In integrals like $\int \sqrt{x-1}\,dx$, is it ok to make this change of variable in integration: "let $x = x - 1$"?

It looks sketchy — like saying, let 5 = 4.

Answer 1

No, but you can let $u=x-1$. $x$ is never equal to $x-1$.

Answer 2

Is it ok to do this change of variable in integration: let $x = x - 1$

Certainly you may, if you do so carefully. $$\begin{align} g(x)+\int_{a}^{b} f(x) \operatorname d x & \;=\; g(x)+\int_{a}^{b} f(x-1) \operatorname d (x-1) \\[1ex] & \;=\; g(x)+\int_{a+1}^{b+1} f(x-1) \operatorname d x \end{align}$$

Notice, when we do this we may only so change the variable bound within the integration's scope.

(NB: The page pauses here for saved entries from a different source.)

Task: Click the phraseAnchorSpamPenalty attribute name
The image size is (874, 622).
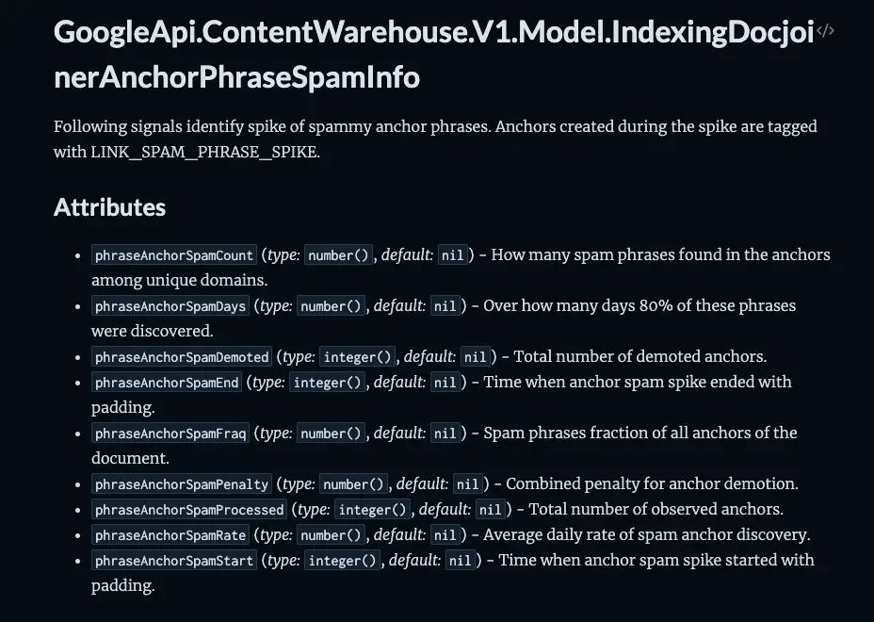Action: point(182,483)
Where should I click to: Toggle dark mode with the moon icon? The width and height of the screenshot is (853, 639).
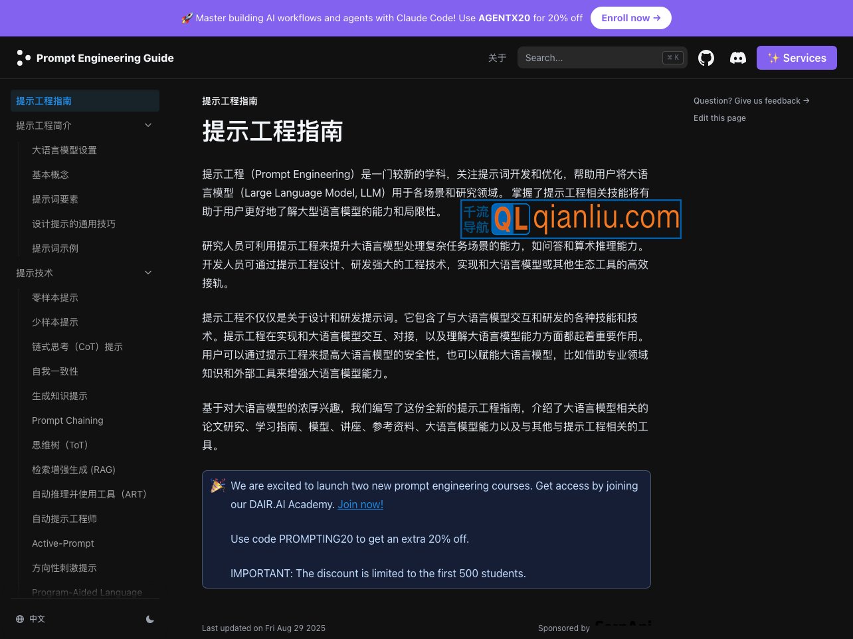[149, 619]
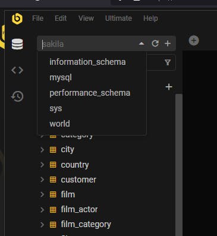
Task: Click the Beekeeper Studio logo icon
Action: click(17, 18)
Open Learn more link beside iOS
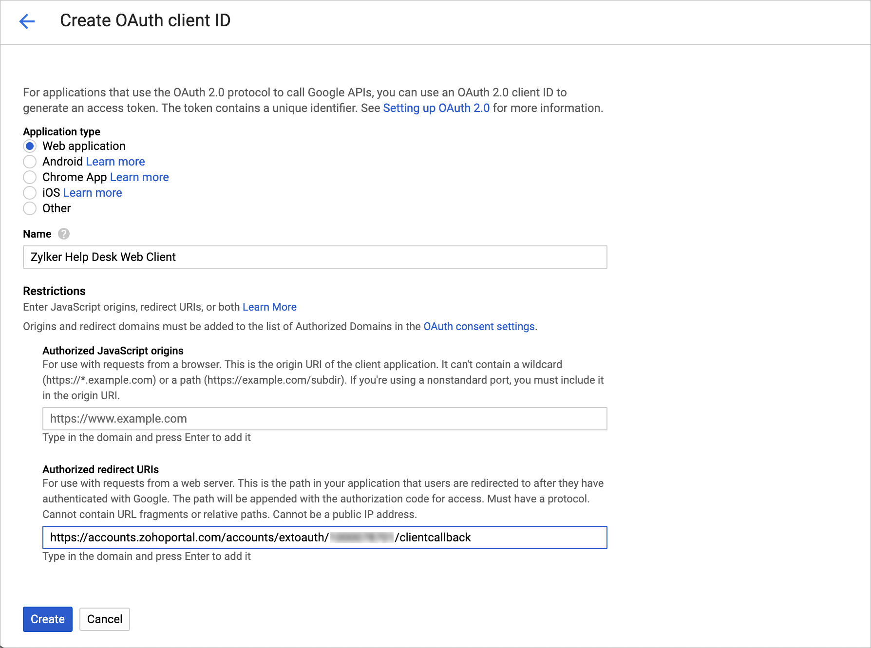This screenshot has width=871, height=648. pos(93,193)
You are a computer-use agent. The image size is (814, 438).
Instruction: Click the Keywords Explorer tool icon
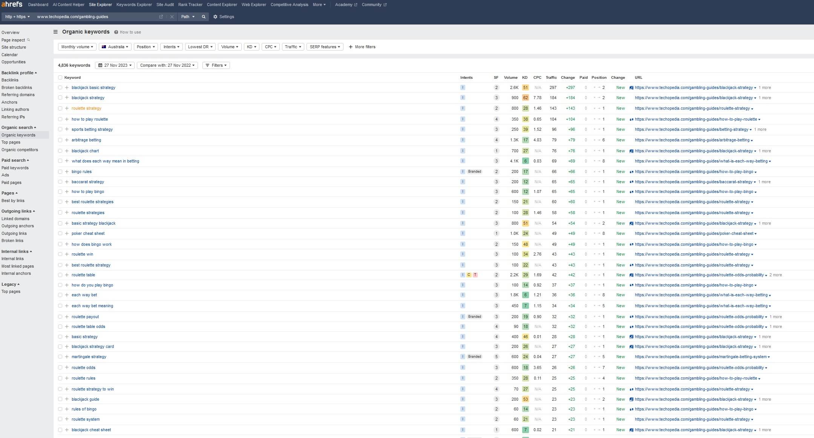click(x=134, y=4)
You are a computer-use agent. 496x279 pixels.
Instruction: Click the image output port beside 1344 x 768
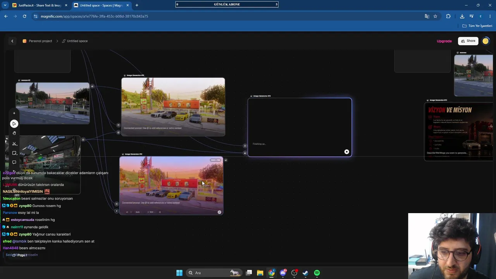226,160
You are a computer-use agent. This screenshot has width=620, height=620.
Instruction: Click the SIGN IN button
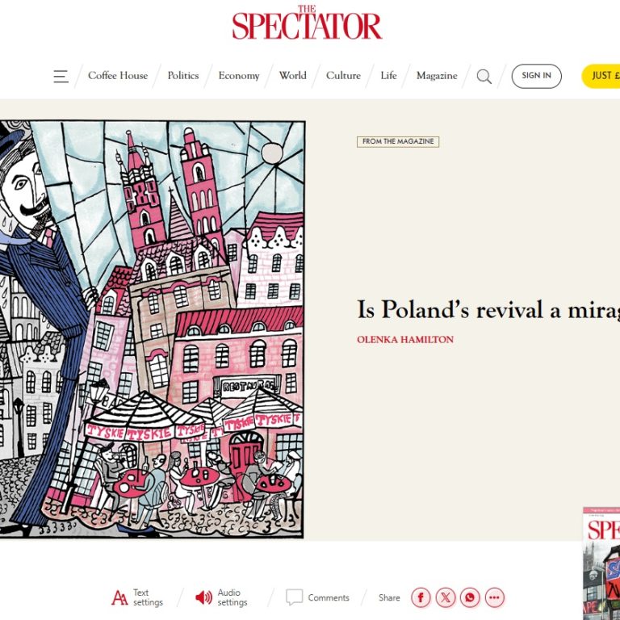(536, 76)
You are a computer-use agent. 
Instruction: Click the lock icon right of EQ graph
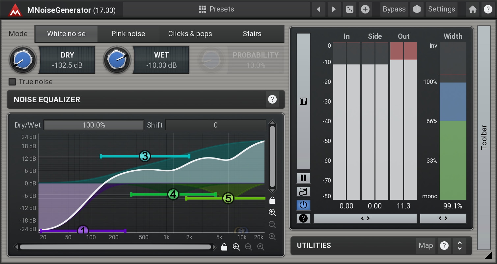point(272,200)
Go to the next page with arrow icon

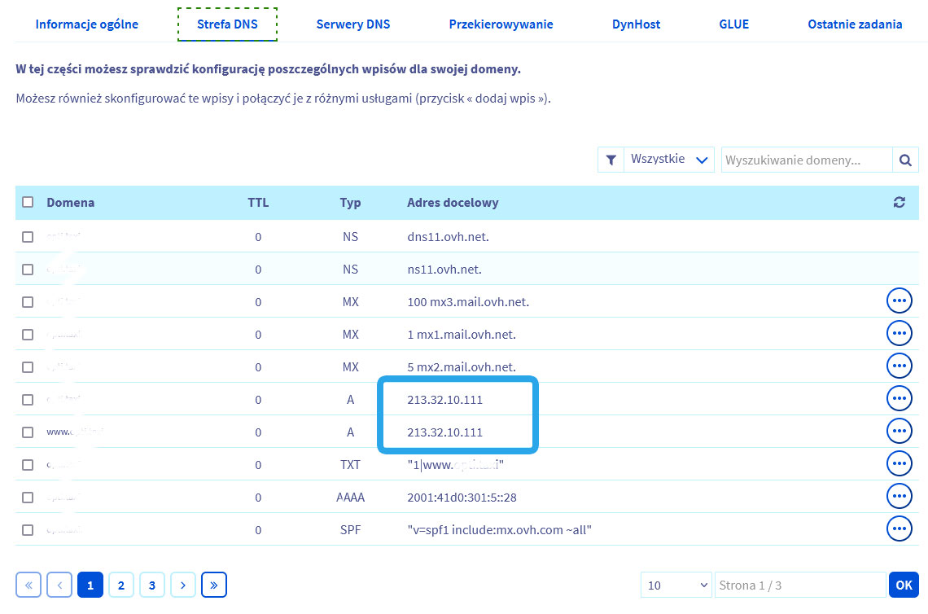click(x=183, y=584)
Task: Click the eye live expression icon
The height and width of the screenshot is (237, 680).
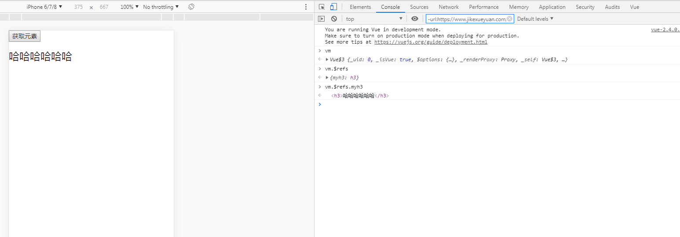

It is probably safer to substitute with a different variable name though. (Less confusing.)

$$\begin{align} g(x)+\int_{a}^{b} f(x) \operatorname d x & \;=\; g(u-1)+\int_{a}^{b} f(u-1) \operatorname d (u-1) \\[1ex] & \;=\; g(u-1)+\int_{a+1}^{b+1} f(u-1) \operatorname d u \end{align}$$

Notice: here we can change the variable outside the integration scope.

You might more often see written out as:

$$\begin{align} \text{ Let } x & = u-1 & \therefore \mathrm d x = \mathrm d u \\[2ex] g(x)+\int_{a}^{b} f(x) \operatorname d x & \;=\; g(u-1)+\int_{a+1}^{b+1} f(u-1) \operatorname d u \end{align}$$